D4.1 - OUTLINE BEST PRACTICES FOR SNOWFLAKE PERFORMANCE MANAGEMENT ON STORAGE Flashcards
1
Q
What is micro-partitioning?
A
- The physical tables that comprise Snowflakes logical tables
- Snowflake automatically partitions the data so that users do not need to define a a partition schema
- Micro partitions are immutable and each micro-partition obtains between 50-500 MB on uncompressed data
- Snowflake stores metadata about all rows stored in a micro-partition
2
Q
How does micro-partitioning enable clustering?
A
- By creating a metadata unique to the clusters created by micro-partitioning
3
Q
What metadata is saved for clustered data?
A
- The total number of micro-partitions that comprise the table.
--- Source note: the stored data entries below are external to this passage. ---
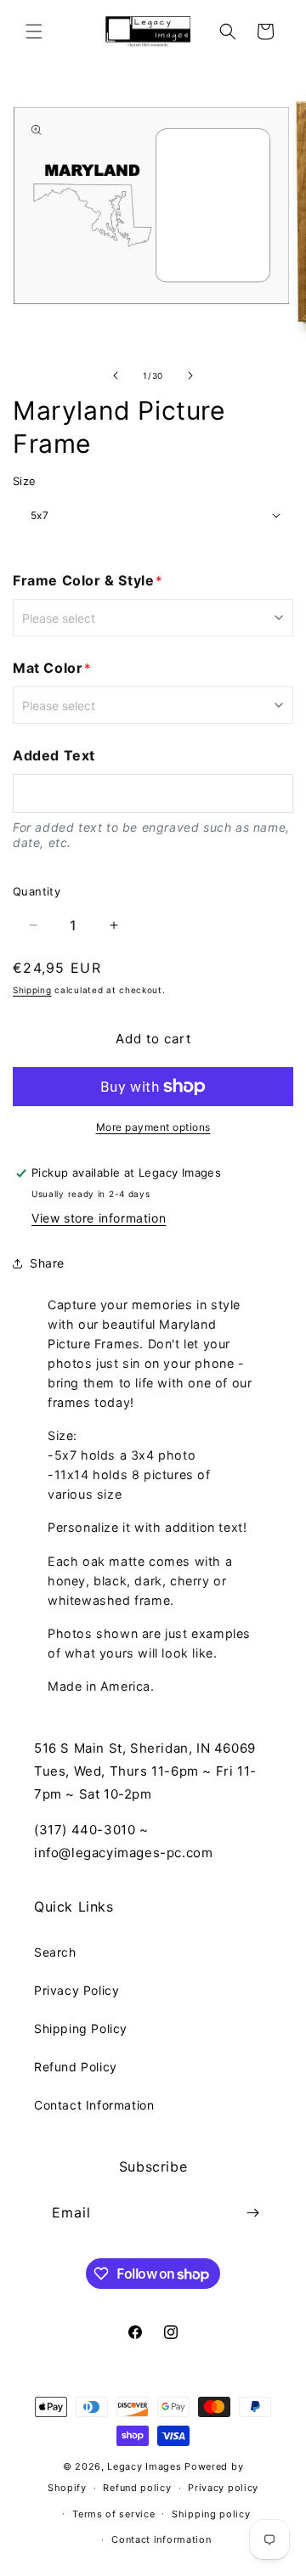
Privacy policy (223, 2488)
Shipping (32, 990)
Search (55, 1952)
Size (25, 481)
- The number of micro-partitions containing values that overlap with each other (in a specified subset of table columns).
- The depth of the overlapping micro-partitions.
- The unique values contained within partitions
4
Q
What is a clustering key?
A
- A clustering key is a subset of columns in a table (or expressions on a table) that are explicitly designated to co-locate the data in the table in the same micro-partitions.
- This is useful for very large tables where the ordering was not ideal (at the time the data was inserted/loaded) or extensive DML has caused the table’s natural clustering to degrade.
5
Q
What is a materialized view?
A
- A materialized view if a pre-computed data set derived from a query specification (the SELECT in the view definition) and stored for later use
- because the data is pre-computed querying the view is faster, which can be significant when a query is being run frequently` or is sufficiently complex.
- Materialized views can speed up expansive aggregation, projection, and selection operations on large datasets
6
Q
What is the benefit and cost of a materialized view?
A
- Materialized views are designed to improve query performance for workloads composed of common, repeated query patterns.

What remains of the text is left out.